Los vi ufanos vestidos de zombis, de superhéroes y hasta de seres comunes y corrientes. Me refiero a mis amigos y conocidos, claro, embebidos en el papel que nos han puesto a representar los países desarrollados en el ordenamiento económico de los países del tercer mundo.
Se alistaban para la soberbia borrachera de la noche del 31 de octubre, la famosa noche de los niños, el día de las brujas, la fiesta de los muertos, el clímax del comercio de bebidas, comidas, dulces y atracos, tan propios de lo que llaman el sano esparcimiento de los ciudadanos.
Es la ratificación de nuestra sumisión no sólo económica, sino también ideológica y cultural a las potencias mundiales. Ellas fueron las que un día crearon el consumismo y la globalización y nos volvieron consumidores compulsivos no sólo de bienes materiales sino también de ideas y conceptos con los cuales se ha transformado nuestra vida.

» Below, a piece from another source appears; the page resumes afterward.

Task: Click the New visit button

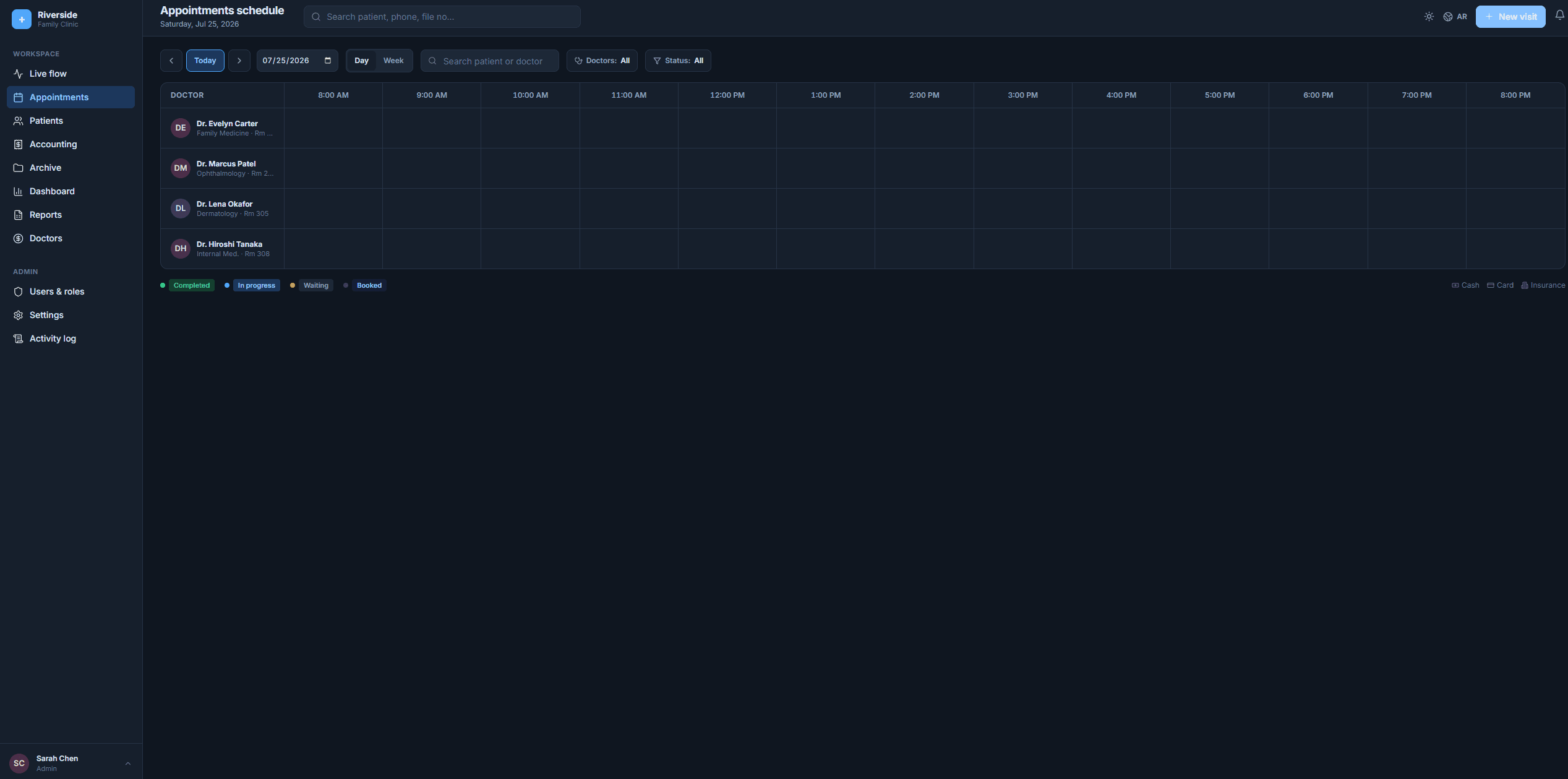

Como el Halloween, jolgorio con el cual le hemos mamado gallo al más allá, al terror por los muertos y a los aquelarres de las brujas y aceptamos la superficialidad de la vida, donde la mayoría de la población camina como zombi mientras los dueños del futuro engordan sus arcas y deciden lo que hay que hacer con nuestro mundo.
De esta manera se está echando tierra a la identificación con un entorno que cada día se desdibuja más por el socorrido discurso de ser ciudadanos del mundo.
Y así como copiamos costumbres, destruimos la vida.
La noche del sábado sentí que no reconocía la ciudad. Era un mundo ajeno el que recorrí con mi hijo, su esposa y mi nieto en búsqueda de un lugar para degustar una buena cena. Ninguno de los cuatro nos habíamos pintado nada pero nos tocó soportar el monumental trancón que produjeron princesas semidesnudas, piratas borrachos, zombis más muertos que vivos y una horda de ladrones prestos al menor descuido de cada transeúnte de la fiesta más estúpida que celebran con el pretexto de ensalzar el día de los muertos.
No nos pintamos nada porque no sentimos identificación con esa fiesta. Tampoco obsequiamos caramelos.
Y claro, uno se siente desarraigado de su cultura. Y tiene que aceptar, en aras de la convivencia y la tolerancia, la hipócrita alegría de una noche que pocos saben lo que significa en términos culturales, más allá de invertir en disfraces, pintura corporal, licores para buscar el más allá y dulces para una niñez que, sin culpa, es arrastrada al desconocimiento de su propia identidad.
Y ahora viene Navidad, otro exabrupto donde ya casi no nace el Niño sino se dilapida en cosas superfluas el esfuerzo de un año de trabajo al amparo de un viejo barrigón.